Come è emerso nella War Room di mercoledì 7 febbraio dedicata alla ormai incompatibile presenza dell’Ungheria dell’illiberale Orban nella Unione Europea (qui il link), il nostro continente vive un passaggio fondamentale della sua storia. La fine di Yalta e degli equilibri Est-Ovest della guerra fredda senza che nel frattempo sia stato trovato un nuovo ordine mondiale, ha aperto la strada ad una fase anarchica della geopolitica, in cui l’Europa è sicuramente l’area più debole. Il modello di sviluppo basato sull’energia a basso costo proveniente dalla Russia, sulla delocalizzazione produttiva verso i paesi con il costo del lavoro più contenuto, sulle esportazioni di beni ad alto prezzo e sulla protezione militare americana – che dal 1945 in poi ha dato prosperità e benessere all’Europa, consentendole di creare il sistema di welfare migliore al mondo – è morto e sepolto. Schiacciato anche da disparità demografiche a nostro svantaggio, da un crescente gap tecnologico nei settori che fanno (il digitale) e soprattutto faranno (l’intelligenza artificiale) la differenza, dall’affermarsi sulla scena globale di paesi e aree emergenti molto più “affamate” di sviluppo e progresso di noi, che siamo vecchi e appagati, imprigionati in una scala di valori dove sono scomparsi i doveri e sono rimasti solo i diritti, impigliati in farraginosità burocratiche figlie di una spesa pubblica parassitaria, obnubilati da subculture a-scientifiche o, peggio, anti-scientifiche che ci impediscono di guardare con speranza al progresso e dunque al futuro.

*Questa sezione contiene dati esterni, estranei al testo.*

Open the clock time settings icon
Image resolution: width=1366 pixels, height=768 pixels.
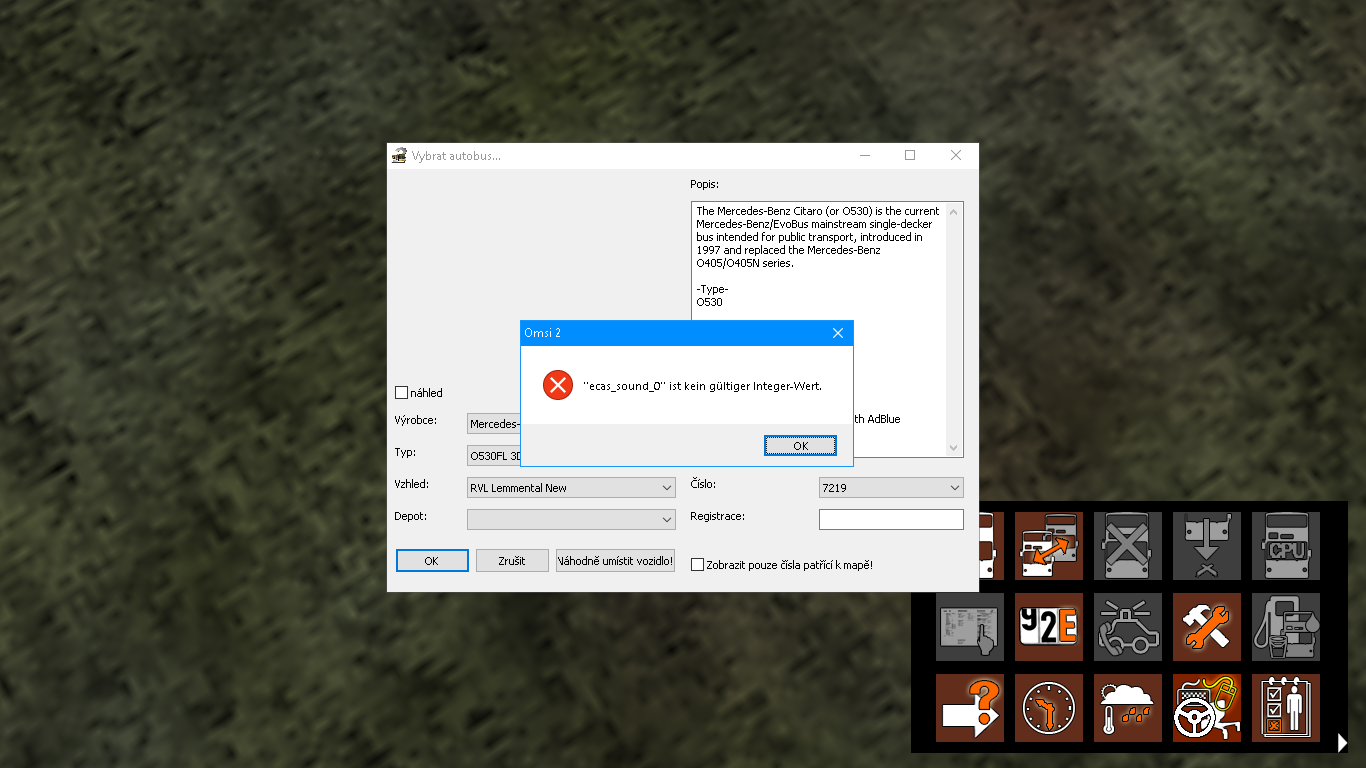(x=1049, y=708)
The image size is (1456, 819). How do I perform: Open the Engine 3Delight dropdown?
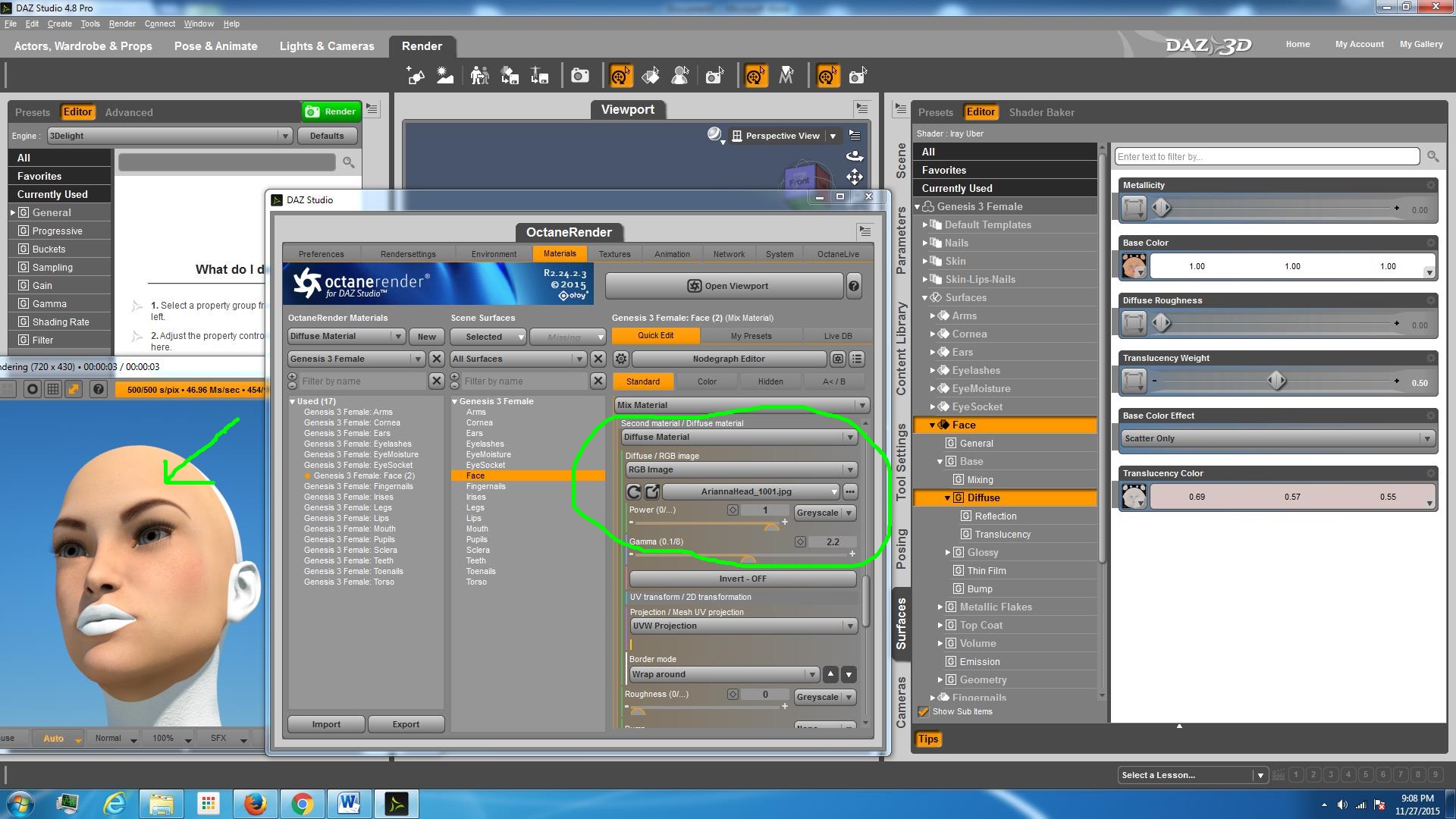168,136
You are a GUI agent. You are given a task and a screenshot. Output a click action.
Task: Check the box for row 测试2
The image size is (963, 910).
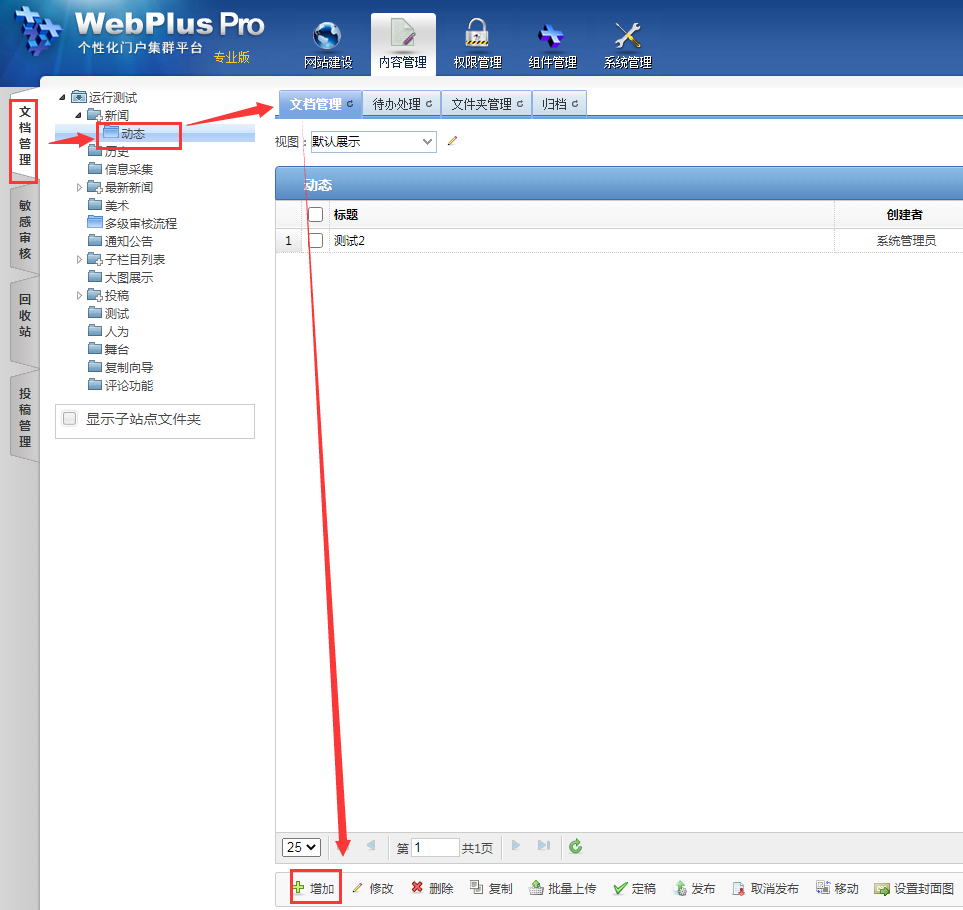[316, 241]
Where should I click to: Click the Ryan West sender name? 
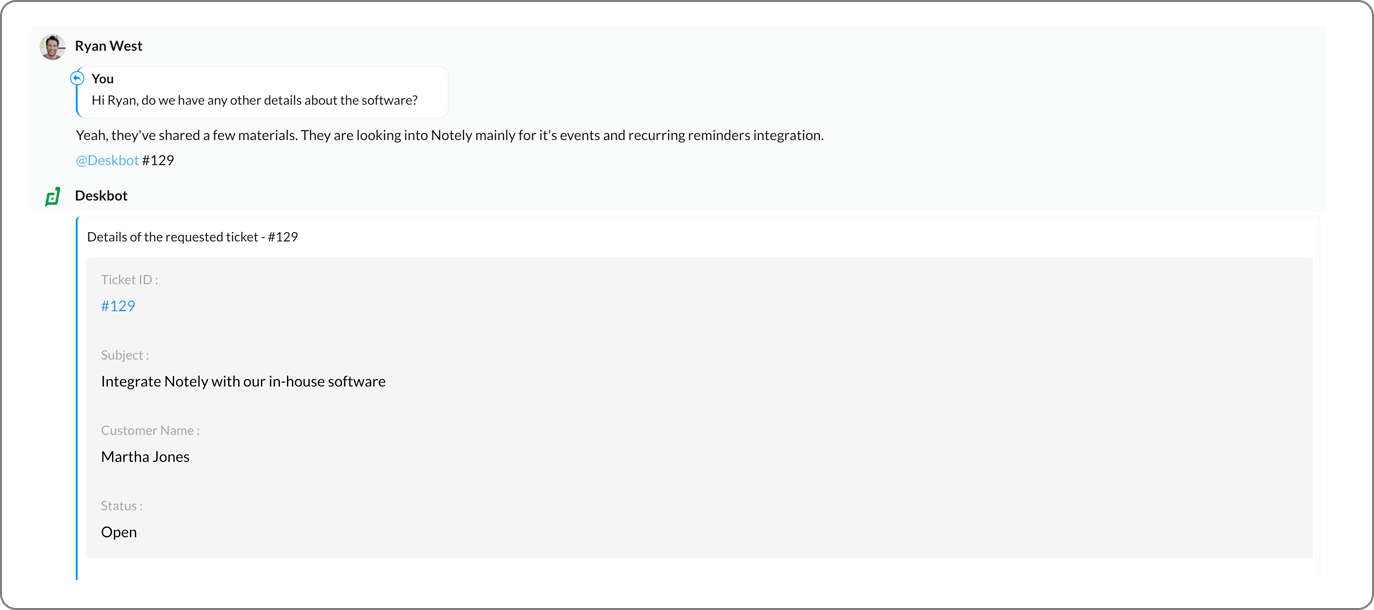coord(108,46)
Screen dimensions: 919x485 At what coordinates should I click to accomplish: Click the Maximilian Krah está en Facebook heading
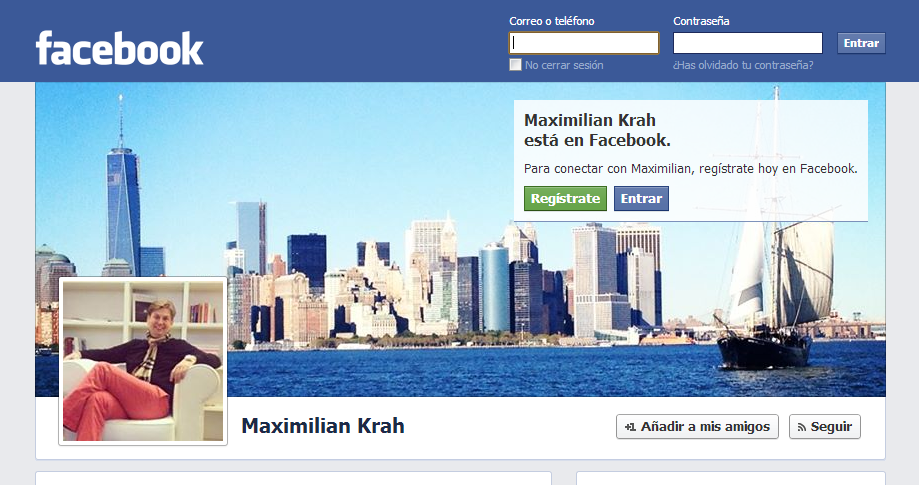[597, 130]
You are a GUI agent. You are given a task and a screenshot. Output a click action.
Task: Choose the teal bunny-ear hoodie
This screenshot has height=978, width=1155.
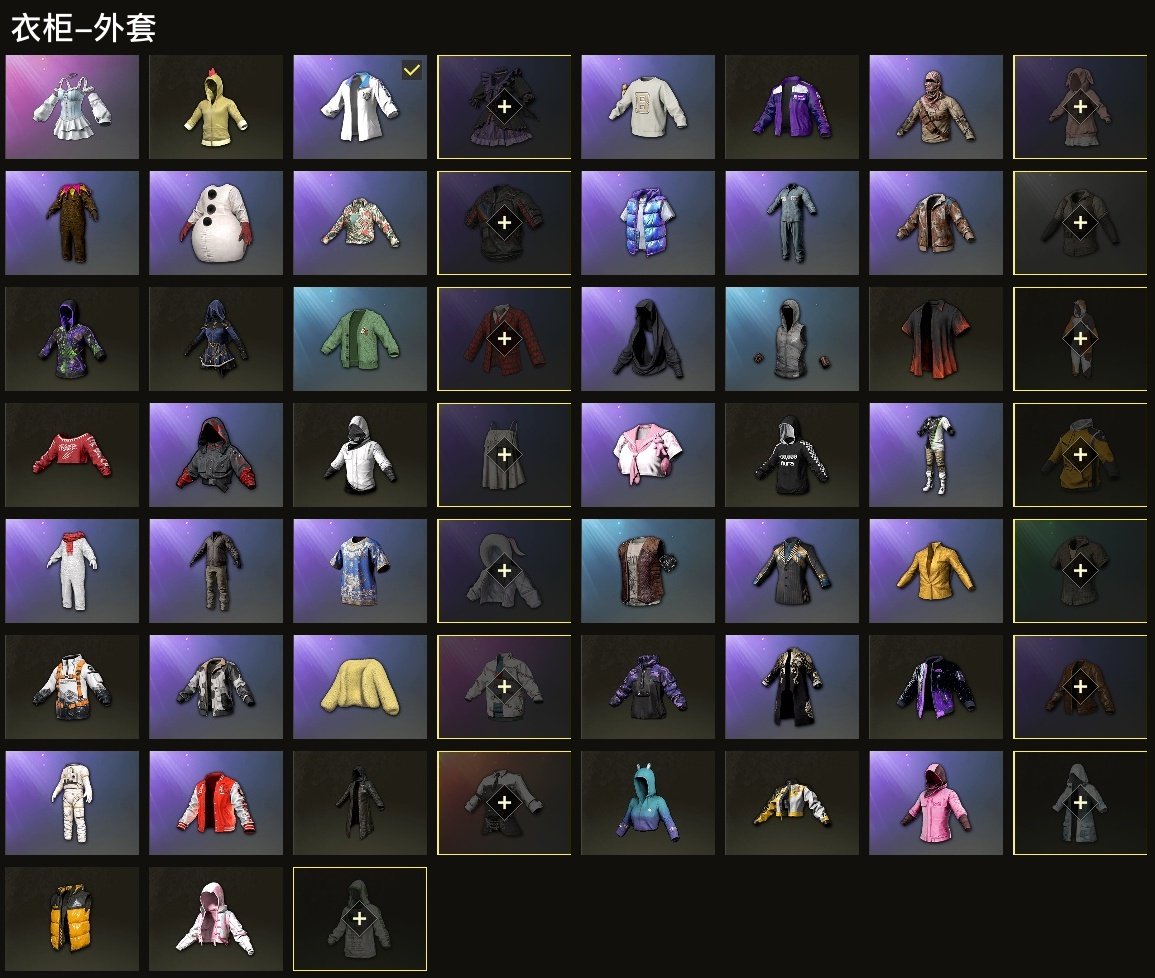click(x=647, y=803)
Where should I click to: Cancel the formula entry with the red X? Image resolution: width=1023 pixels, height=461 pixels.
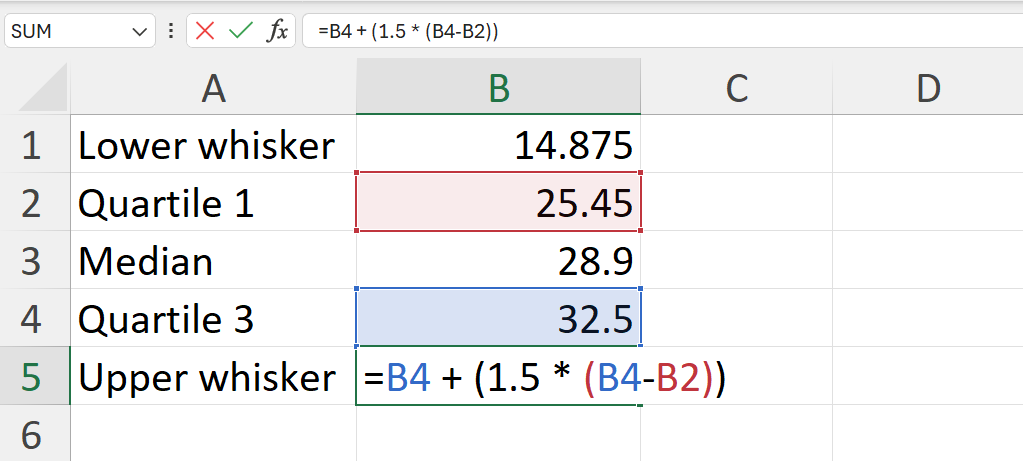pyautogui.click(x=205, y=31)
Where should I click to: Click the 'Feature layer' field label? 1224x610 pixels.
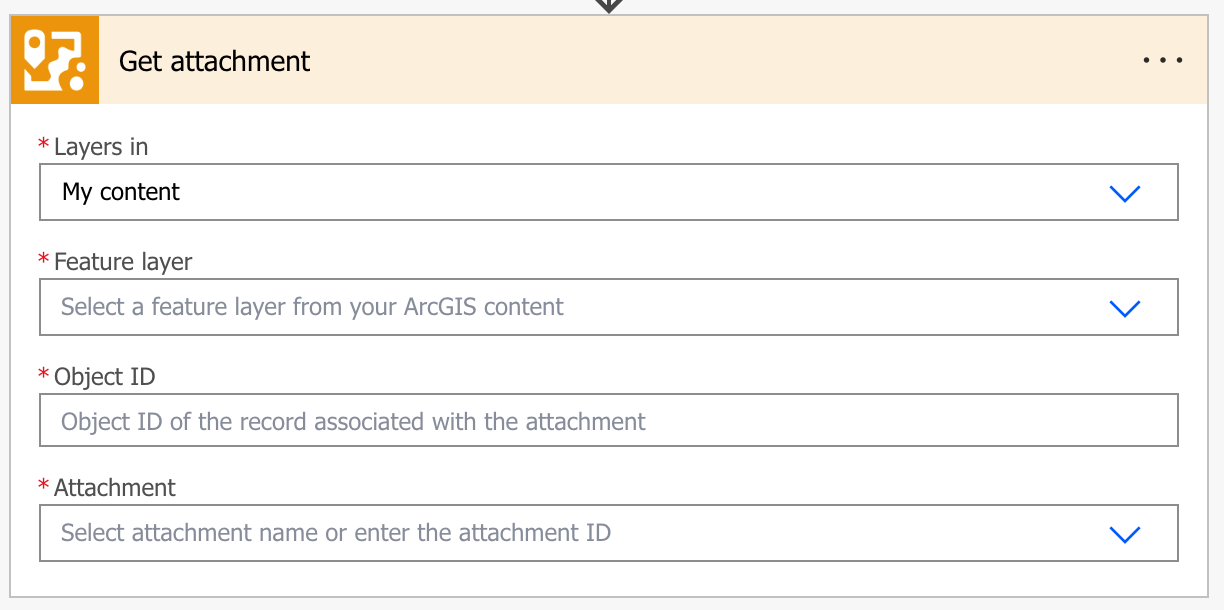coord(123,262)
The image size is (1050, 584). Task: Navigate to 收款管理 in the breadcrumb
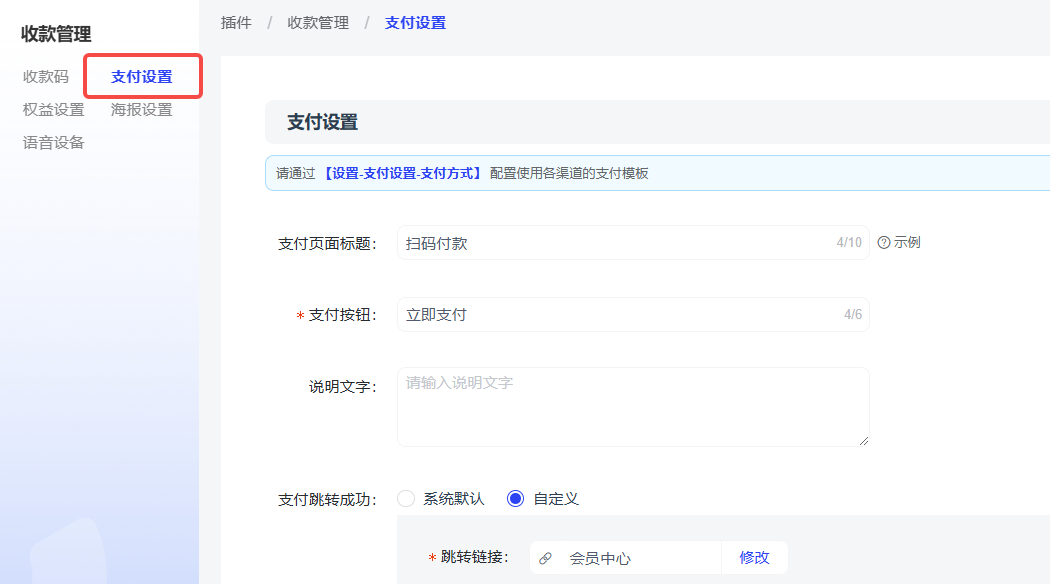point(318,22)
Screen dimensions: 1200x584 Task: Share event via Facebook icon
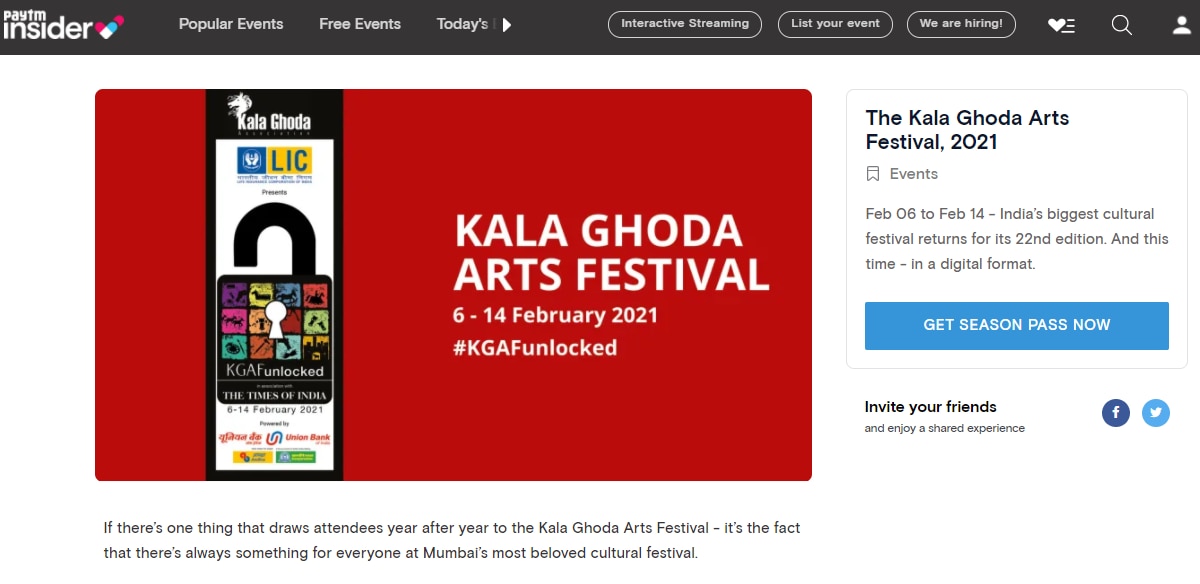tap(1116, 412)
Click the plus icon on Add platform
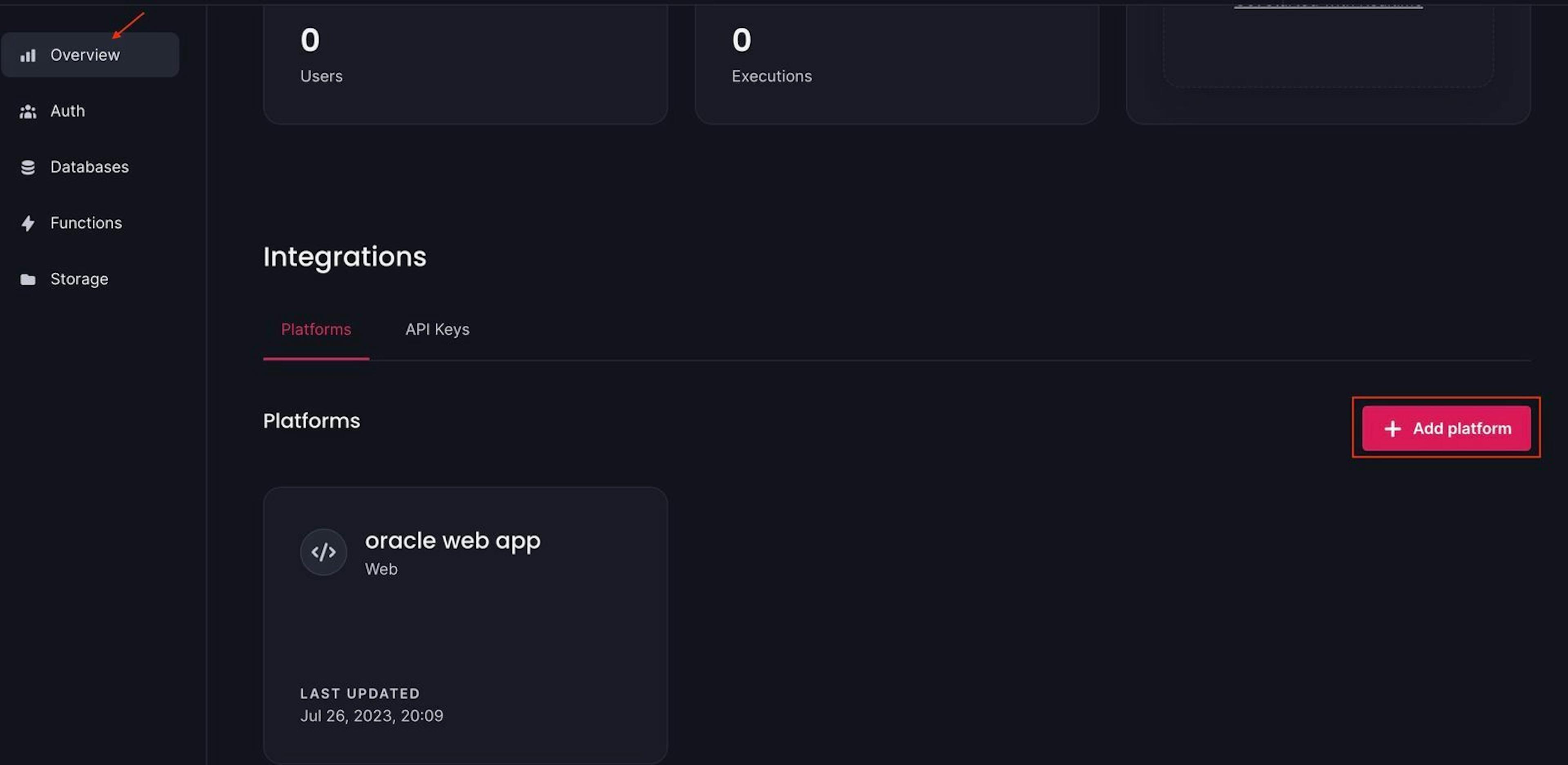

L’Europa, insomma, deve ripensarsi. E non può farlo senza che le vecchie culture politiche si ridefiniscano a partire da questo compito immane, e che ne nascano di nuove con questo ambizioso obiettivo. Deve scuotersi. E se i trattori – anche quelli guidati da vecchi marpioni del radicalismo e del populismo nostrani, come Mario Capanna e Antonio Di Pietro, che non a caso si sono subito messi a capo della protesta – serviranno a dare uno scossone salutare, allora ben vengano. Se invece saranno l’ennesima rappresentazione della difesa di interessi corporativi in cambio di un po’ di consenso elettorale del giorno dopo, allora mala tempora currunt.